代表的なところでは、オレンジ色のレジン軸が鮮やかなドルチェビータシリーズですが、あのデルタ独特の、太めで短めの万年筆がとても可愛く思えて、密かに憧れていたんです。買うならオールドナポリの白軸かな~、といろいろなサイトを眺めながら思いつつ。

しかし、デルタとなると、お値段的に中屋と同じか、それ以上の価格だったので、なかなか手が出なくて。それが、ある日、突然、デルタの万年筆を購入する機会がやってきたのでした。

昨年11月の、ナガサワ文具センターさんで開催されたペンクリニックで、手持ちの万年筆を調整頂いたあと、何か新しい文具ないかなあと、ウロウロしていたのですが、ふと、通路に面した大きなガラスケースに目を留めると・・・

そこでは、デルタのオールドナポリ(ブラウン)が、なんと半額で販売されていたんです。
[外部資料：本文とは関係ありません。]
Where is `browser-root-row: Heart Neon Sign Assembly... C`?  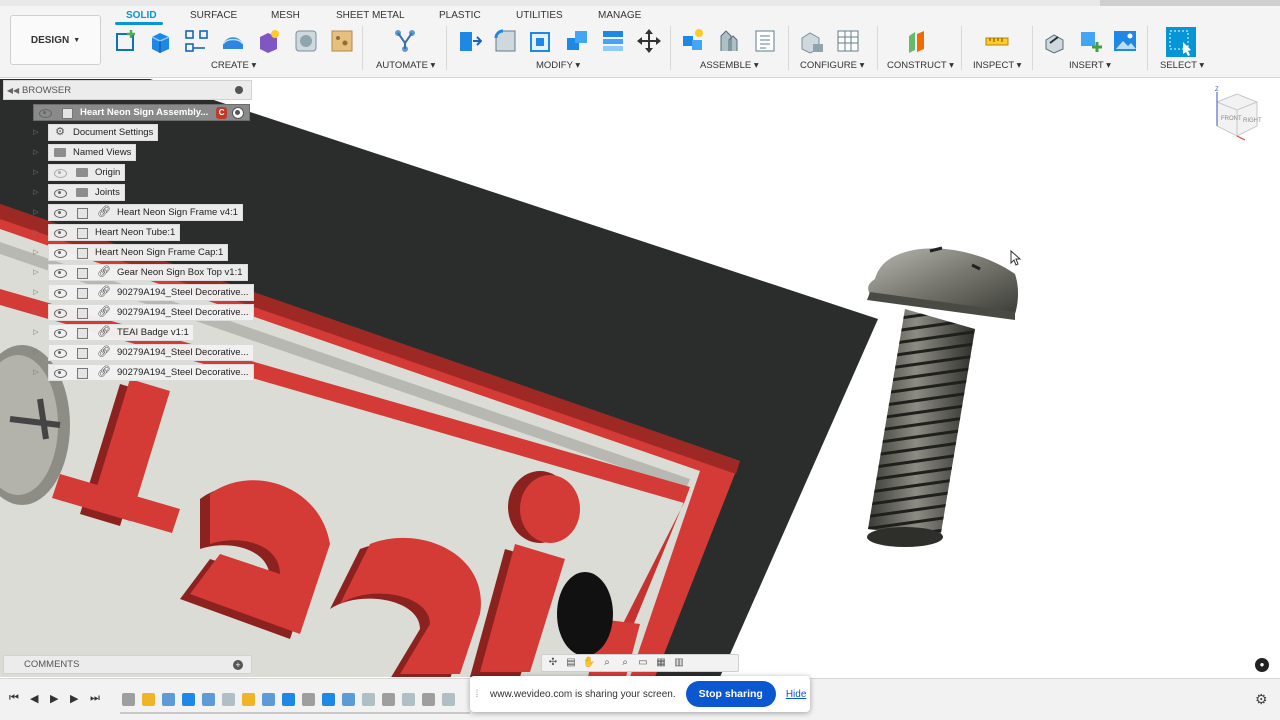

そのときは、ノートとか便箋とか、紙モノを探していただけで、万年筆を買うつもりは全然、なかったんですよ? しかし、そのお値段を見てしまうと、もう!

ネット通販で買うよりも、さらにお安いんですもの~。お店の方に試筆させて頂けるか伺うと、いいですよ、とのこと。在庫は残り三本しかないんです、ということで、ケースにある一本と、別の一本を試筆させて頂きました。
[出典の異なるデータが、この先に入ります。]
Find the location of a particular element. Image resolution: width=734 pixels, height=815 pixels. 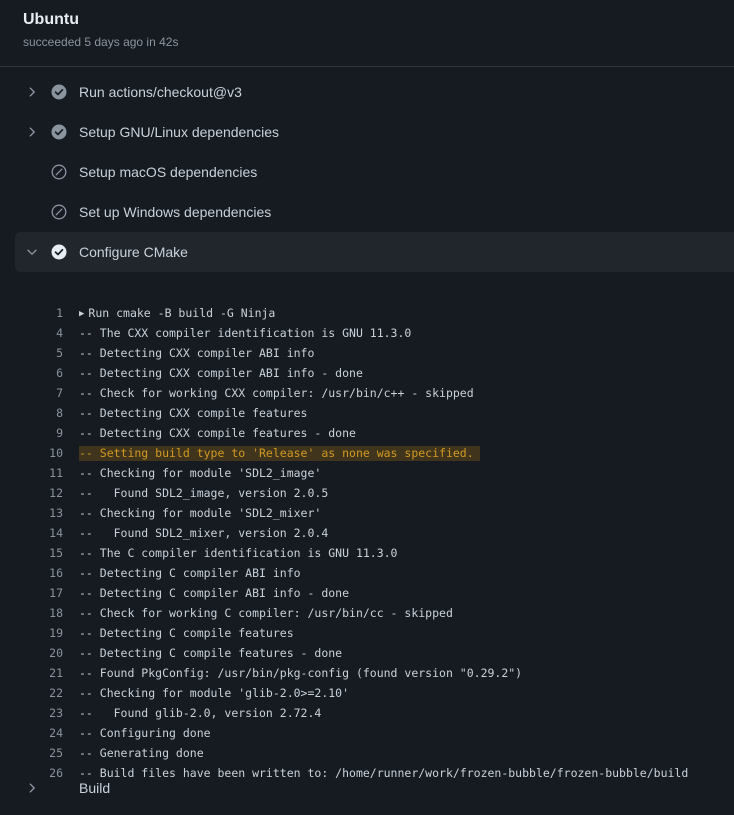

log-line: 23 -- Found glib-2.0, version 2.72.4 is located at coordinates (367, 713).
ううーん、万年筆を買うつもりはなかったはずなのに、すごく書きやすいんですけど~。これで、書きにくかったら、諦めもつくはずだったのになぁ。(勝手な言い分・・・)

どうして、これほどお安くなっているのか伺うと、オールドナポリが今度、廃盤になるので(そのことも知りませんでした!)メーカーの了承を得て、お値段を下げさせて頂いたんです、とのこと。
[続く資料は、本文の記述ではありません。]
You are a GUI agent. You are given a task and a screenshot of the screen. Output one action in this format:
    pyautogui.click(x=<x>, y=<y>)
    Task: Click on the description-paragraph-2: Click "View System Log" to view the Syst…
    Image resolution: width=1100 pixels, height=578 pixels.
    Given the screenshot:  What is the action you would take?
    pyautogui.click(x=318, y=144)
しかも、18金でこれだけ大きなペン先となると、このお値段では、もう作れないでしょうね、というお話まで伺ってしまい・・・。(確かに、手持ちの万年筆と比べても、ペン先が一回り以上大きいです)

突然訪れた、憧れのデルタを手に入れる機会。当初、考えていた色とは違ったけれど、でも、ブラウン軸の琥珀のような色合いも、とても綺麗で。

それで、迷った末、一番書きやすかった一本を購入することにしたのでした。お店に入るまでは、万年筆を買う予定は全くなかったはずなのですが。

でも、これもステキな巡り合わせというか、きっと、出会うべくして出会ったのよ、と心の中で一人納得して、思いがけず、憧れのデルタを連れ帰ってきたのでした。

デルタ・オールドナポリ

文庫サイズのほぼ日手帳の中に全てがおさまってしまう大きさです。

ころんとしたフォームが、なんとも可愛いですよね~。眺めているだけで、顔がほころんできそうなカンジで。こういう形の万年筆って持っていなかったので、とても新鮮でした。

今までは、どうも太めの軸を苦手に感じていて、手持ちのものは細身の軸ばかりだったのですが、そんな中、このオールドナポリは、一番太い軸の部類に入ります。

慣れない太さだけれど、この万年筆で字を書いていると、ゆったりとした気分になるというか、こう、葉巻をふかしながら、ブランデーグラスを傾けて字を書いているみたいな優雅な気分に・・・。もちろん、あくまで、私なりの勝手なイメージなのですが。

インクは、いろいろ試行錯誤した末、モンブランのロイヤルブルーを。

字幅はMなので、これもまた、FかEFが多い手持ちの万年筆の中でも、一番太い字を書ける一本となります。18金らしい、柔らかなペン先で、ゆったりと優雅な時間を演出してくれる、そんな万年筆になりそうです。